01 · La palabra que inventamos

Necesitábamos un nombre para algo que no tenía nombre

Un motor que no dice si algo es verdad o mentira, sino que muestra cómo está construido un mensaje para que reacciones de determinada manera. No existía una palabra para eso. Así que armamos una.

CHÉ
El llamado a la atención
En el Río de la Plata, la interjección que antecede a la reflexión compartida. El gesto de frenar un segundo antes de reaccionar.
NUKE
Exponer el núcleo
De nuclear: el centro. Desarmar la superficie de un mensaje hasta ver la estructura que lo sostiene.

Che + núcleo. Chénuke. Una palabra nuestra, hecha a medida, sin historia previa. O eso creíamos.

02 · Lo que no sabíamos
🔮 El descubrimiento

Meses después, buscando otra cosa, apareció el nombre escrito en una etnografía de hace un siglo.

Čenuke no era una palabra inventada. Es un nombre registrado en los relatos de los Selk'nam —también llamados Onas—, uno de los pueblos originarios de Tierra del Fuego.

No era un dios ni un espíritu. Era un xo'on: un chamán. Uno de los más poderosos del tiempo de los Howenh, los ancestros míticos que habitaron el mundo antes de que el mundo fuera el que conocemos.

En esos relatos, Čenuke aparece enfrentado a Kwányip, otro de los Howenh centrales: el responsable de que la muerte sea definitiva, de que los que se van no puedan volver. Su historia no es la de un poder absoluto, sino la de un poder que disputa — que se mide contra otro y no siempre gana.

Cuando la era de los Howenh terminó, los antiguos xo'on no ascendieron a ningún cielo. Se transformaron en el paisaje: en montañas, en vientos, en animales. Quedaron adentro del territorio, no arriba de él.

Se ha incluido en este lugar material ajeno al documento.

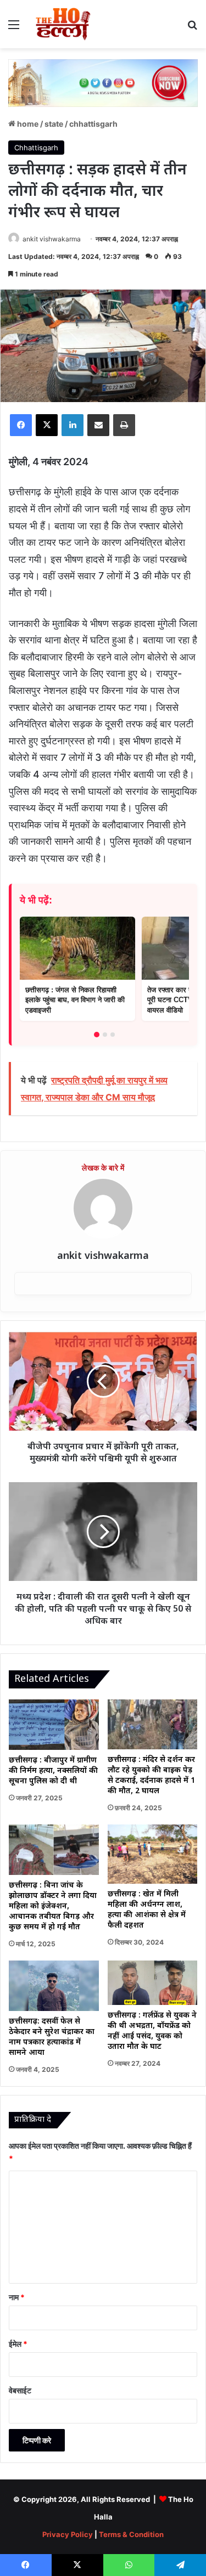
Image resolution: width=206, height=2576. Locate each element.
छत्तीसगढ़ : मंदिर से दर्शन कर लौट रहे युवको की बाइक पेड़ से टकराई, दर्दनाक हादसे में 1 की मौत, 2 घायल (151, 1776)
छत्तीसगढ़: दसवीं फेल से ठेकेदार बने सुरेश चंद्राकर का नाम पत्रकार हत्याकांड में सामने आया (51, 2037)
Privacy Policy (67, 2534)
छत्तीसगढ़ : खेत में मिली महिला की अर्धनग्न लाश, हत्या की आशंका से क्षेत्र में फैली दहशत (147, 1910)
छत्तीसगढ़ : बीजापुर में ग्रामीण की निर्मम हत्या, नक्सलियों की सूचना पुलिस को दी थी (53, 1771)
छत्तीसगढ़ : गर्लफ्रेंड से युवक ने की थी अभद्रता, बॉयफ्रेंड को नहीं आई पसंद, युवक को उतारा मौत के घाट (152, 2031)
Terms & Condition (131, 2534)
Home (26, 123)
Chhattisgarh (93, 123)
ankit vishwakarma (52, 239)
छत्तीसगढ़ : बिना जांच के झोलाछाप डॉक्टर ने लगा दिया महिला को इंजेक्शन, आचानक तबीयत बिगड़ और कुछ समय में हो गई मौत (53, 1906)
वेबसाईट (20, 2390)
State (53, 123)
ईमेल (18, 2343)
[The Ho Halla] (63, 24)
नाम (17, 2297)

Le habíamos puesto a un motor que desarma la superficie de las cosas el nombre de alguien cuyo oficio era, precisamente, ver más allá de ella.
Sobre la fuente. La tradición Selk'nam fue documentada por el etnógrafo Martin Gusinde (Los indios de Tierra del Fuego) y, décadas más tarde, por la antropóloga Anne Chapman junto a Lola Kiepja, cantora y sabia Selk'nam. Vale una precisión: esta cosmovisión no se ordena en un panteón jerárquico al estilo griego o nórdico, sino en una red de ancestros míticos (Howenh) y chamanes primordiales. Llamar a Čenuke "chamán" y no "dios" no es un detalle: es lo que dice el registro. El pueblo Selk'nam sufrió un genocidio durante la colonización de Tierra del Fuego; lo que se conserva llegó por esos registros y por quienes sostienen su memoria. Usamos el nombre con respeto y sin pretender representarlos: la lectura que hacemos acá es nuestra, no de ellos.
03 · Por qué nos quedamos con él

Un nombre que nos marca los límites

Podríamos haberlo tomado como una anécdota linda y seguir. Pero al leer bien los relatos, la coincidencia dejó algo más útil que una historia: tres advertencias.

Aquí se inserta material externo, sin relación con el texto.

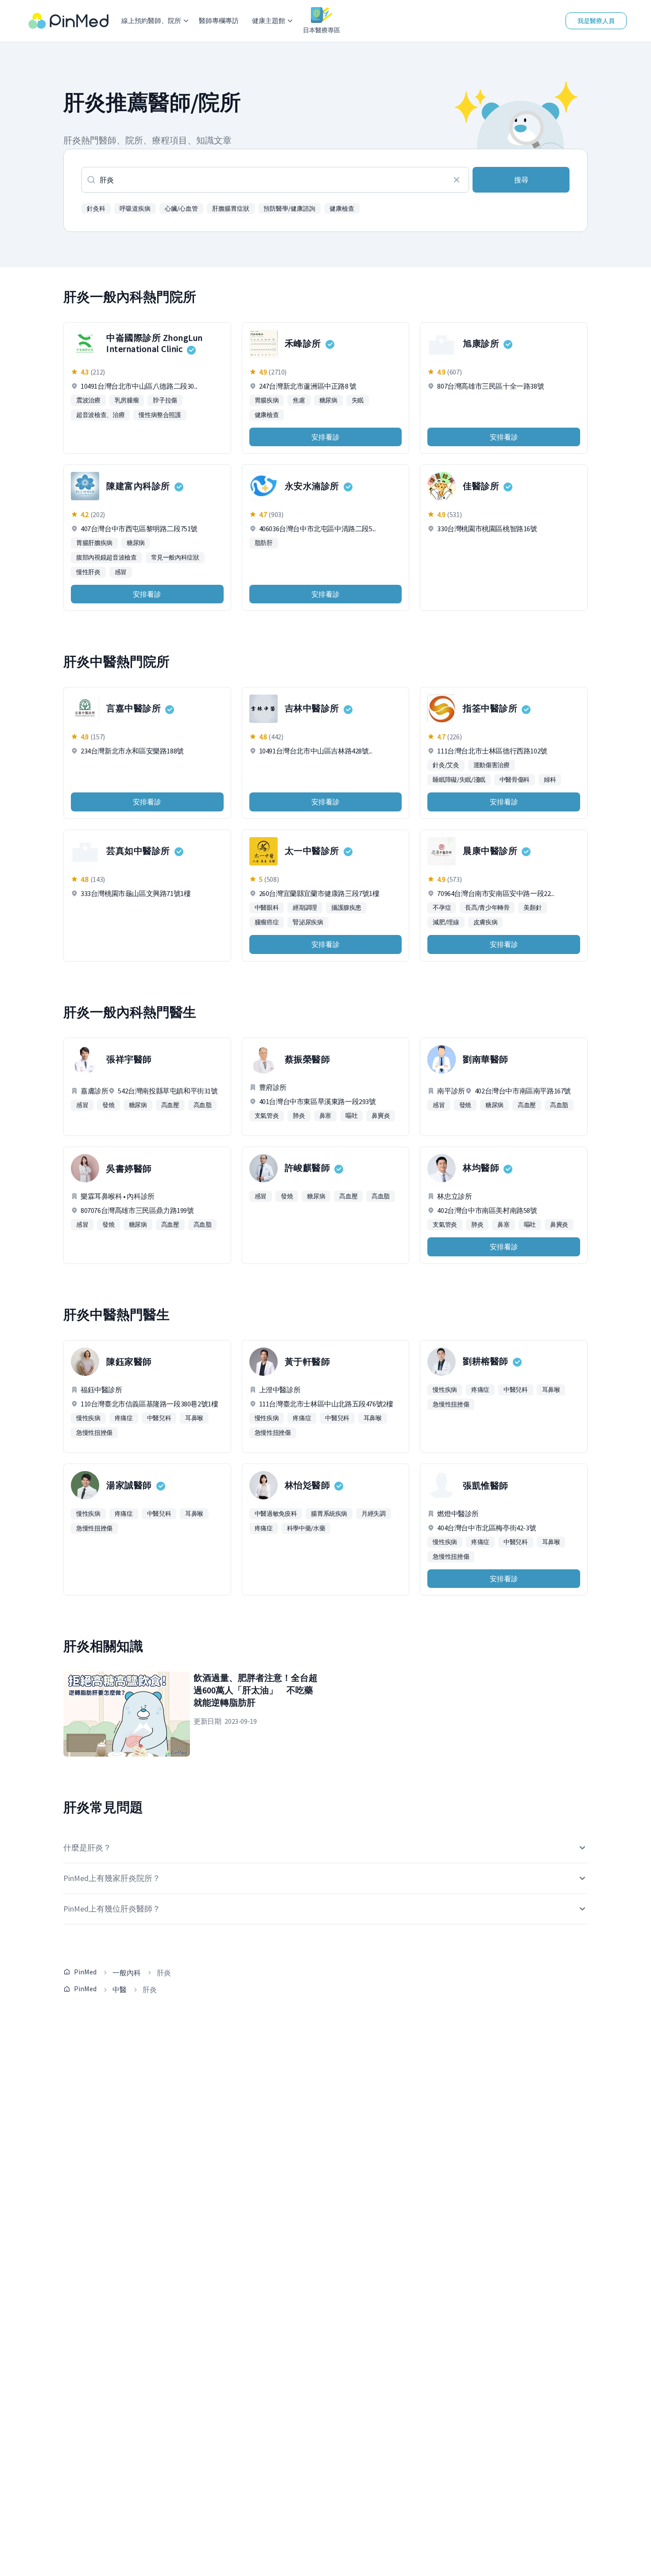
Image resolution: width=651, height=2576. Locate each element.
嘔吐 (351, 1116)
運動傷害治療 (491, 765)
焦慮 (299, 400)
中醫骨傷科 (515, 780)
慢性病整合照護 (160, 415)
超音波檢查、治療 (100, 415)
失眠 (358, 400)
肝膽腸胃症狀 (230, 208)
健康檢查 (341, 208)
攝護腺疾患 (346, 907)
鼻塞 (325, 1116)
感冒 (121, 572)
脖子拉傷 (165, 400)
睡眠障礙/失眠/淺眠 (459, 780)
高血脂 (203, 1105)
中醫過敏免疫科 (276, 1514)
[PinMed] (68, 21)
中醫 (119, 1989)
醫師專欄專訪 (219, 20)
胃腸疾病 (267, 400)
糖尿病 (328, 400)
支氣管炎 (267, 1116)
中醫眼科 (267, 907)
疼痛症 (124, 1418)
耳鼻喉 (194, 1418)
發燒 (108, 1105)
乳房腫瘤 (127, 400)
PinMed (85, 1972)
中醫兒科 (159, 1418)
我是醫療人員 (596, 21)
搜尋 (521, 179)
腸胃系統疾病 (329, 1514)
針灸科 (96, 208)
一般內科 (126, 1973)
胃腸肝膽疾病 (94, 543)
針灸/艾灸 (446, 765)
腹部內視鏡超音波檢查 (106, 557)
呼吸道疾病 (135, 208)
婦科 (550, 780)
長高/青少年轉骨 (487, 907)
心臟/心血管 (181, 208)
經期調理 (305, 907)
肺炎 (299, 1116)
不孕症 (442, 907)
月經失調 (373, 1514)
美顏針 (532, 907)
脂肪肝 (264, 543)
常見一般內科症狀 (175, 557)
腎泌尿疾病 (308, 922)
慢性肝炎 (88, 572)
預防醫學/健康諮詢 (289, 208)
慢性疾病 (88, 1418)
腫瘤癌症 (267, 922)
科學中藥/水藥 (306, 1528)
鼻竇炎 (381, 1116)
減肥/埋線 (446, 922)
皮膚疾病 (485, 922)
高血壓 (170, 1105)
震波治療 (88, 400)
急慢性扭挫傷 (94, 1433)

Un chamán, no un dios. Los xo'on no dictaban la verdad desde afuera: interpretaban, y podían equivocarse. Chénuke tampoco dictamina. No dice "esto es falso" — dice qué señales estructurales encontró y deja la conclusión donde corresponde: en quien lee.

Un poder que se disputa. Čenuke no era omnipotente: se medía contra Kwányip y no siempre ganaba. Ningún sistema automatizado tiene la última palabra, y este menos que ninguno.

Un poder que quedó adentro del territorio. Los xo'on no terminaron arriba del mundo mirándolo desde lejos; terminaron siendo parte de él. Chénuke no está por encima de lo que analiza: se somete a sus propias reglas. Por eso no usa las tácticas que detecta —ni urgencia artificial, ni promesas desproporcionadas, ni contadores inventados— ni siquiera para venderse.

¿Coincidencia o destino?

Ninguna de las dos, probablemente. Pero el nombre dejó de ser una etiqueta y pasó a ser el recordatorio de para qué existe esto —
y de dónde está la línea que no cruzamos.